• **Source material**
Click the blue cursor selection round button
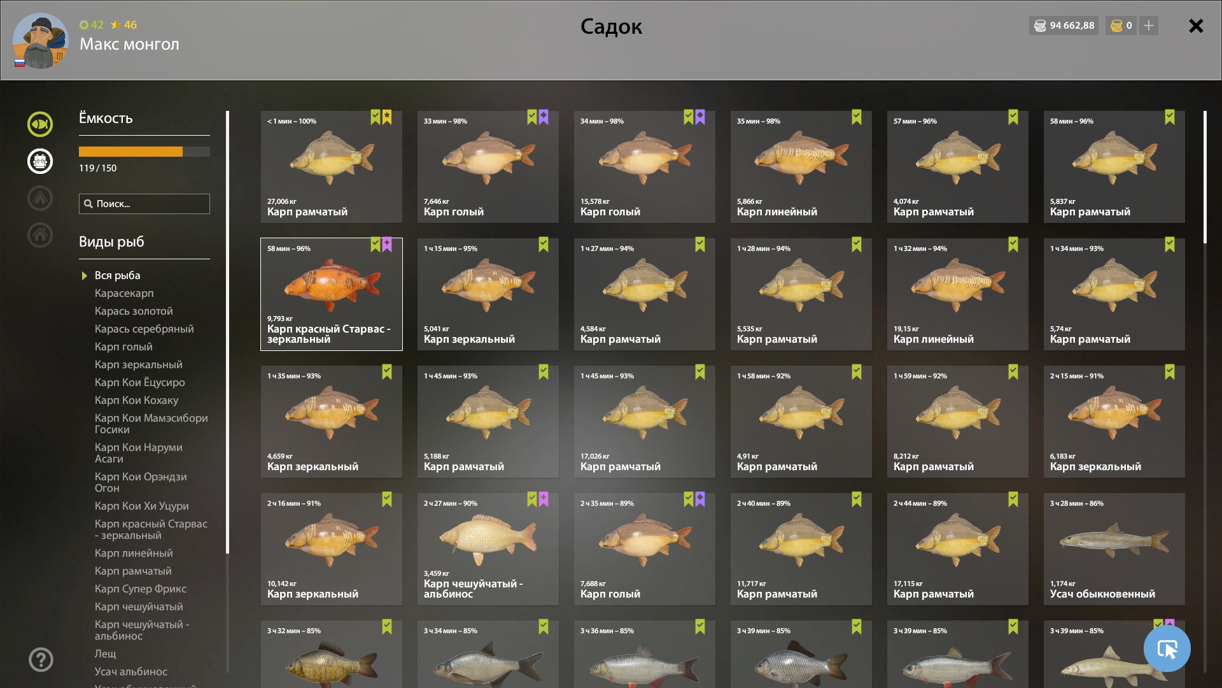The width and height of the screenshot is (1222, 688). [1167, 649]
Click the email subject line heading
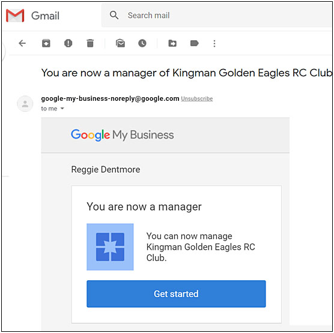 (187, 73)
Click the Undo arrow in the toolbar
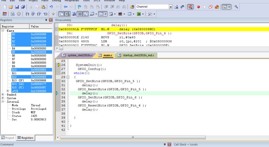The image size is (269, 147). point(51,7)
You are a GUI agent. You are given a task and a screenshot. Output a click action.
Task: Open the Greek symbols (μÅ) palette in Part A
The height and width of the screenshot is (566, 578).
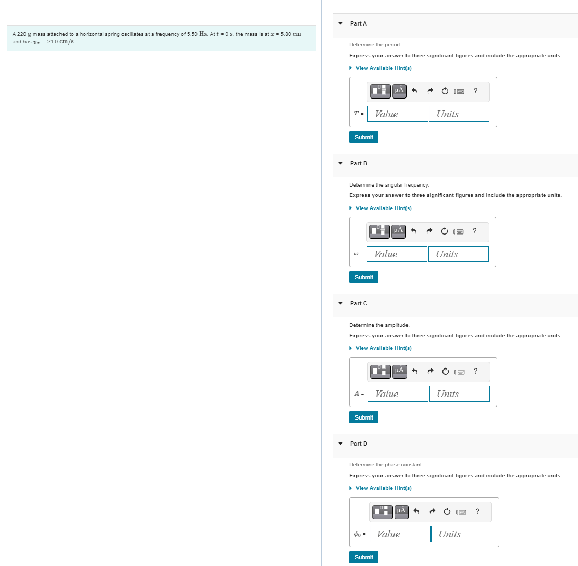point(399,91)
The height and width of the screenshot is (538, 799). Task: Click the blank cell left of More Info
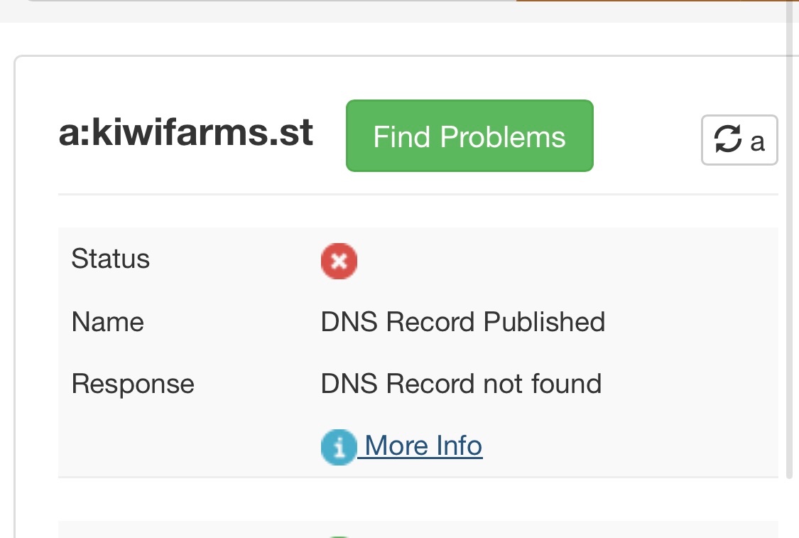(188, 447)
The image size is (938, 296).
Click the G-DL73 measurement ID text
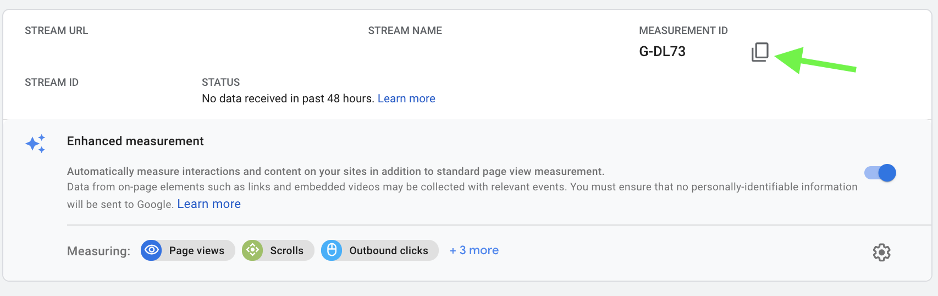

• **Brief**
Exclude every picture, then reproduce the remaining data character for character.

• **Task solution**
Click the blue cursor selection round button
The width and height of the screenshot is (1222, 688). [1167, 649]
Click the email subject line heading
 (187, 73)
Click the Undo arrow in the toolbar
The image size is (269, 147). point(51,7)
You are a GUI agent. You are given a task and a screenshot. Output a click action.
Task: Open the Greek symbols (μÅ) palette in Part A
The height and width of the screenshot is (566, 578).
point(399,91)
The height and width of the screenshot is (538, 799). Task: Click the blank cell left of More Info
(188, 447)
The image size is (938, 296).
Click the G-DL73 measurement ID text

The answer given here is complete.